Di Marco Beaqua, 27 giugno 2008

È decisamente positivo il bilancio del settore secondo quanto riporta il rapporto annuale 2007 presentato nel corso della terza conferenza nazionale del franchising, organizzata recentemente a Milano da Assofranchising italiana. Elaborato da Quadrante franchising & marketing services, il rapporto conferma il buon andamento del sistema con una crescita complessiva del numero di franchisor operativi in Italia di circa il 9%: dai 778 del 2006 agli 847 del 2007.
«In generale, durante gli scorsi 12 mesi», ha spiegato il presidente di Assofranchising, Graziano Fiorelli, «si è verificato un notevole incremento dei franchisor operativi nel mondo dei servizi, rispetto a una continua ma più contenuta crescita del franchising nella distribuzione. Il fenomeno si spiega con la costante e continua proliferazione d’iniziative imprenditoriali che si sviluppano in franchising e che hanno come ambito di attività alcuni servizi come, per esempio, il finanziamento alla persona o il credito al consumo. A crescere notevolmente sono poi anche le attività che sfruttano le potenzialità della rete come le agenzie di viaggio, i prodotti e i servizi specialistici».
Per quanto riguarda l’hôtellerie, in particolare, il punto della situazione era già stato fatto da Assofranchising durante un altro convegno milanese completamente dedicato al comparto alberghiero. «Nel 2007 hanno aderito alla nostra associazione 44 insegne appartenenti all’hôtellerie, mentre quest’anno, a conferma del trend positivo in corso, si sono già iscritti 21 marchi», ha dichiarato in tale occasione, il segretario nazionale di Assofranchising, Italo Bussoli. «Sono così ben 65 i nuovi marchi acquisiti tra 2007 e 2008 per un computo complessivo di oltre 200 soci del settore dell’ospitalità.
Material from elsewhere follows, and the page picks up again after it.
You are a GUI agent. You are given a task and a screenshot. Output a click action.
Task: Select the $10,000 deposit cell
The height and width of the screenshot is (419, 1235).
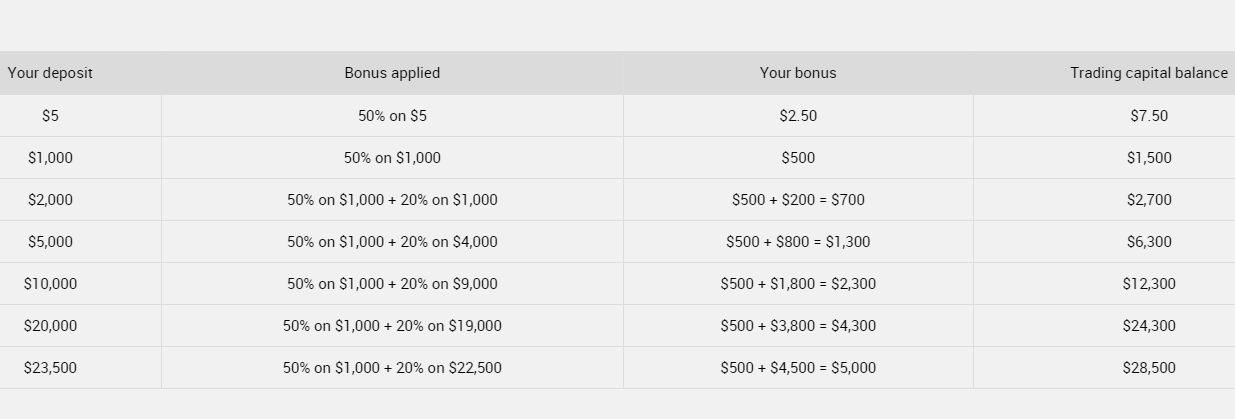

Ed è probabile che tale tendenza non sia affatto destinata a invertirsi nel prossimo futuro. Le statistiche internazionali sul comparto del franchising alberghiero, infatti, indicano come il tasso medio di occupazione di un hotel indipendente è del 47% contro il 76% di un hotel in franchising. I vantaggi per gli hotel affiliati, in particolare, non si traducono esclusivamente nell’adeguamento della struttura agli standard del franchisor, che comporta migliorie strutturali e una maggiore qualità del servizio, ma pure, se non soprattutto, nella possibilità di sfruttare meccanismi commerciali, di promozione e marketing su larga scala, in grado di migliorare sensibilmente le performance di occupazione».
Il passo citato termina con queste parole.